PROBLÈME COURT A » Pouvez-vous extraire du texte sur l'histoire d'Hydro-Québec le passage qui débute aux mots « 4 au 6 septembre » et se termine après « nationalisation de l'électricité. » ?
PROBLÈME COURT B » Quelles personnes le texte sur l'histoire d'Hydro-Québec nomme-t-il ? Donnez-les toutes.

SEGMENT DE TEXTE »
Le gouvernement d'Adélard Godbout crée la Commission hydroélectrique du Québec, dont le nom sera abrégé en Hydro-Québec.

15 avril 1944

Dès le lendemain, la Commission prend le contrôle de la Montreal Light, Heat and Power, qui détient le monopole de l'électricité à Montréal. Le gouvernement québécois versera 112,2 millions en compensation aux actionnaires.

4 au 6 septembre 1962

Le premier ministre Jean Lesage réunit ses ministres au lac à l'Épaule, dans le parc de la Jacques-Cartier, et se décide en faveur de la nationalisation de l'électricité.

19 septembre 1962

Jean Lesage annonce des élections sur le thème «Maîtres chez nous «. Il est réélu le 14 novembre 1962.

21 novembre 1962

Le trio formé de Roland Giroux, Jacques Parizeau et Michel Bélanger se rend à New York pour savoir si le Québec pourra emprunter la somme nécessaire à l'achat de la Shawinigan Water and Power.

DONNÉES FOURNIES »
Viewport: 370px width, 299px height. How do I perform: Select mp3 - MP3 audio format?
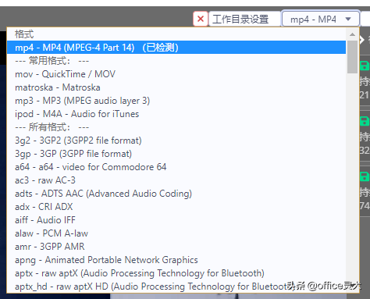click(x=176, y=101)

==

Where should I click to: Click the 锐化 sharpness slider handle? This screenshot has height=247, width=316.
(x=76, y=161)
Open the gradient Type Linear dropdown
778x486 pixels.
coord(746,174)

RÉPONSE COMPLÈTE A »
4 au 6 septembre 1962

Le premier ministre Jean Lesage réunit ses ministres au lac à l'Épaule, dans le parc de la Jacques-Cartier, et se décide en faveur de la nationalisation de l'électricité.

RÉPONSE COMPLÈTE B »
Adélard Godbout
Jean Lesage
Roland Giroux
Jacques Parizeau
Michel Bélanger